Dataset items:
= Beginning of Section =
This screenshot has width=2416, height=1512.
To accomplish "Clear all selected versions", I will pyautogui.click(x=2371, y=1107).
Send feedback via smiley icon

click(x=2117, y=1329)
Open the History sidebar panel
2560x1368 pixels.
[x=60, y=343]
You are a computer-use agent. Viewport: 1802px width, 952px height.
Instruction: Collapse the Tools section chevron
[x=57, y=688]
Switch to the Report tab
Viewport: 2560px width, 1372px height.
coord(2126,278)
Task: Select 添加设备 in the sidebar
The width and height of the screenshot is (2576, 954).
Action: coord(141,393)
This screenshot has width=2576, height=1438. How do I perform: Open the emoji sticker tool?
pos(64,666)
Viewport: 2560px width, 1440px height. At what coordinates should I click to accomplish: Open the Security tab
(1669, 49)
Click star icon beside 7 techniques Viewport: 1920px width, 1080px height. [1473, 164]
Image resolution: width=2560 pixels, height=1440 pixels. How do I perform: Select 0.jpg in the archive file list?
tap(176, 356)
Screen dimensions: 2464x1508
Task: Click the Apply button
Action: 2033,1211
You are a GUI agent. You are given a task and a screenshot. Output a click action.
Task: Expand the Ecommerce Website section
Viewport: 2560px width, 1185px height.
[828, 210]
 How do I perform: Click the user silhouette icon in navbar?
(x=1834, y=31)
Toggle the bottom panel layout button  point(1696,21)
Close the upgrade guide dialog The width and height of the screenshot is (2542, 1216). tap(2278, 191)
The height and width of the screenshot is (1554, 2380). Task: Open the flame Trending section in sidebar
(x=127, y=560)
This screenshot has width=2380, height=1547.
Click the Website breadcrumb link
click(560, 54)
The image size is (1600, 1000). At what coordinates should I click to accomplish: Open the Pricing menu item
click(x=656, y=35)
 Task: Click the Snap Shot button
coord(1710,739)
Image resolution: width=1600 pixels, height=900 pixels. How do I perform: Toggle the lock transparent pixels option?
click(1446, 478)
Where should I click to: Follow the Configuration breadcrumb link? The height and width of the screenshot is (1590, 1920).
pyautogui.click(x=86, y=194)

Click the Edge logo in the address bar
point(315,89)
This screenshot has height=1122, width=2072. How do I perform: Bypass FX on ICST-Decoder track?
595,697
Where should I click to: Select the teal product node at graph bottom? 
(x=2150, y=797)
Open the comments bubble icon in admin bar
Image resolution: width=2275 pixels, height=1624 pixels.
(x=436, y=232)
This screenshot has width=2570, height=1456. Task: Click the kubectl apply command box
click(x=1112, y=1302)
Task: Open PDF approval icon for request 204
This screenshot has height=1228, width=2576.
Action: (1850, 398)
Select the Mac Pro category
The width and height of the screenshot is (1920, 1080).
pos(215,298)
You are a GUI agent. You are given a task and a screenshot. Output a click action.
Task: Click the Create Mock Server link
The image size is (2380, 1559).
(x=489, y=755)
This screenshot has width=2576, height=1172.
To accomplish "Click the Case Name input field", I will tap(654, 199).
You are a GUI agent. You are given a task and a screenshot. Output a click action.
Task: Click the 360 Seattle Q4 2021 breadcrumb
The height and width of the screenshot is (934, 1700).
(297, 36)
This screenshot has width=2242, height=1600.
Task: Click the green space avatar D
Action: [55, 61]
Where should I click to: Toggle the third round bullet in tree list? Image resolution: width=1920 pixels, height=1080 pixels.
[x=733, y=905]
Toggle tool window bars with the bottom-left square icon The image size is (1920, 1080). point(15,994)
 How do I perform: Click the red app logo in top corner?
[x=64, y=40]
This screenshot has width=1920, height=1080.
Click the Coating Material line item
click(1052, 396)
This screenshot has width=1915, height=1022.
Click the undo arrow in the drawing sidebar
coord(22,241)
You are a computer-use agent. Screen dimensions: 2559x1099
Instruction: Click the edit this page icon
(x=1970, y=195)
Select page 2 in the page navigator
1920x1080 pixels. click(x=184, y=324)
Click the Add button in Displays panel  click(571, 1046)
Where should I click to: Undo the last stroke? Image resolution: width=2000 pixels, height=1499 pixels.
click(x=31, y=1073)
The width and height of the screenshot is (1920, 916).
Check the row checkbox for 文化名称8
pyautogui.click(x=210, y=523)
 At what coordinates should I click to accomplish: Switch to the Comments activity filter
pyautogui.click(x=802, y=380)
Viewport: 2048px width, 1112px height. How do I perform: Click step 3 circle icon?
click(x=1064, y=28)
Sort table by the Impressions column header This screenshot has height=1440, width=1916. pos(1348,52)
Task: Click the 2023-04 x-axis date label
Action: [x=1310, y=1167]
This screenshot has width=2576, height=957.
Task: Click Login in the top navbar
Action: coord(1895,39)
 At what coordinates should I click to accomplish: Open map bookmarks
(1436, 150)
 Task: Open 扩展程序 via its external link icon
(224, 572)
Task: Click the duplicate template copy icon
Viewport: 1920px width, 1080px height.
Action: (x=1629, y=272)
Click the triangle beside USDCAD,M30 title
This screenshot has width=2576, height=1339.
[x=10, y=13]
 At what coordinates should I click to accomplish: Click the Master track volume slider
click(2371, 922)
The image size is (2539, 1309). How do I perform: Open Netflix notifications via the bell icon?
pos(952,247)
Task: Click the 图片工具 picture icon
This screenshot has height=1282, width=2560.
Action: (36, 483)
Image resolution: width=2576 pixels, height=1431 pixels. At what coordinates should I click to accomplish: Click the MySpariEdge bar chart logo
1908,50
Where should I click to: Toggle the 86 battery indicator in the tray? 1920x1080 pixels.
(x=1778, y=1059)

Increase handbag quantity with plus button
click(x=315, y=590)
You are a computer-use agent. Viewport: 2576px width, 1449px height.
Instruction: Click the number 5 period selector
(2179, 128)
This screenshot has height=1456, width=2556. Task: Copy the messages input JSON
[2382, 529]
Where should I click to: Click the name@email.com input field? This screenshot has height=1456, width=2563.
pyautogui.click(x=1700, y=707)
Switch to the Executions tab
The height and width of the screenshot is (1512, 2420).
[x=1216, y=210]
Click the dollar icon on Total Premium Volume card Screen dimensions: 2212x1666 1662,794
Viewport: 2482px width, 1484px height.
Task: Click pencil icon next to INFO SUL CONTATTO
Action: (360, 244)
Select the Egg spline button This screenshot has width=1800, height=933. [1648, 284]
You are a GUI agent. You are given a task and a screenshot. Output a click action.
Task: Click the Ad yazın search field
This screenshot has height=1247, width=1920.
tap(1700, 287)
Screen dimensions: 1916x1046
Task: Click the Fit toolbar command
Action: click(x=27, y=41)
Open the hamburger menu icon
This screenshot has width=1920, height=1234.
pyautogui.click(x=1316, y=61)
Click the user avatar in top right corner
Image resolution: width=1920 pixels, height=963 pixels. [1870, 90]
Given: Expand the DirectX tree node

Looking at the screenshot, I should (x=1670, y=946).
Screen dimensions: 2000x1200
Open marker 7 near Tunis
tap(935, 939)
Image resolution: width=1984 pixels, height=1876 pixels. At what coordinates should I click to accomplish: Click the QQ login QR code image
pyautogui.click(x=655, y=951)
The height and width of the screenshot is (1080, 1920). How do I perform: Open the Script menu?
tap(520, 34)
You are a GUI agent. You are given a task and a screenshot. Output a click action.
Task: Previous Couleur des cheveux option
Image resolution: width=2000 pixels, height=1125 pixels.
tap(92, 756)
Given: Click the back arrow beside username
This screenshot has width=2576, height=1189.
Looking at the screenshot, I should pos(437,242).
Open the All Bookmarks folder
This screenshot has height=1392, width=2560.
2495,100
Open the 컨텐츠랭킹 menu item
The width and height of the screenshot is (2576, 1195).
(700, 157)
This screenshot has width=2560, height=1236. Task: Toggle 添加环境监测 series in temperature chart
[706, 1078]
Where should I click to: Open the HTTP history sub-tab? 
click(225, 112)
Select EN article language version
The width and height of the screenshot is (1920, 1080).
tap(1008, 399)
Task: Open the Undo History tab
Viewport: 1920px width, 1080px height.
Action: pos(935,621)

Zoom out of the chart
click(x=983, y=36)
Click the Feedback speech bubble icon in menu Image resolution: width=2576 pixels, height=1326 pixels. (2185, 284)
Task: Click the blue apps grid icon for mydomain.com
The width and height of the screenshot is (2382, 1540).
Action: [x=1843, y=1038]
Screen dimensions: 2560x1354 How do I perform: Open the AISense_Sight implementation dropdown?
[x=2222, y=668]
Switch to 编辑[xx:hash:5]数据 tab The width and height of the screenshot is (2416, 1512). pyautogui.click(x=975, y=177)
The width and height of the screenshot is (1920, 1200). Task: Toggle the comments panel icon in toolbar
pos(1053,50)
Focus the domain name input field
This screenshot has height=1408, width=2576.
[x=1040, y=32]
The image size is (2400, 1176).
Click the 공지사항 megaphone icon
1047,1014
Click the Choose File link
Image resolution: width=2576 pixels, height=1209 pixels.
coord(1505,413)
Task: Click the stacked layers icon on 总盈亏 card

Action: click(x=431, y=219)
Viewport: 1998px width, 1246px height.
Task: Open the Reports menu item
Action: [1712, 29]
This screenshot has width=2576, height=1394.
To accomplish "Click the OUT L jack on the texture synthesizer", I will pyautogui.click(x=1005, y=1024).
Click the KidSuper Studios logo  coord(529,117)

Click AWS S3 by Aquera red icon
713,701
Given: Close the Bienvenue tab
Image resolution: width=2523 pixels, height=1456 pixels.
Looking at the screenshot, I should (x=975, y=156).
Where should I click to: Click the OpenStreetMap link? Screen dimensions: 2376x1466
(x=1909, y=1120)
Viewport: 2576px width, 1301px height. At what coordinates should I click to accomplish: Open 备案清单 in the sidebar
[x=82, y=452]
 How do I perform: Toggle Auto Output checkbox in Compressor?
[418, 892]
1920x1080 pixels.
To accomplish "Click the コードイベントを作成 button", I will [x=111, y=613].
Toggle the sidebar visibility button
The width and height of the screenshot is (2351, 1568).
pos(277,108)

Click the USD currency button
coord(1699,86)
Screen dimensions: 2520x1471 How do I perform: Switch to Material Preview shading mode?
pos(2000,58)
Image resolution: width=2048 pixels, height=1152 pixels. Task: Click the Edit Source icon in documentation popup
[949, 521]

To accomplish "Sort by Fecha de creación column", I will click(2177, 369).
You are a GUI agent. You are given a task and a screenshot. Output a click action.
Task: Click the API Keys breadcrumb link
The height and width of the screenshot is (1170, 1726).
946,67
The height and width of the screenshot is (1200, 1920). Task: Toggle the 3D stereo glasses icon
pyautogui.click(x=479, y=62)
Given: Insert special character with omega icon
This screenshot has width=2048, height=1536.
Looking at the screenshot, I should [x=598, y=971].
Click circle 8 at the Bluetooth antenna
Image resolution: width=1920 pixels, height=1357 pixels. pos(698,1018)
= End of Section =
Determine how many lines in the data above include the word "computer", and state that number only.

Exercise output: 3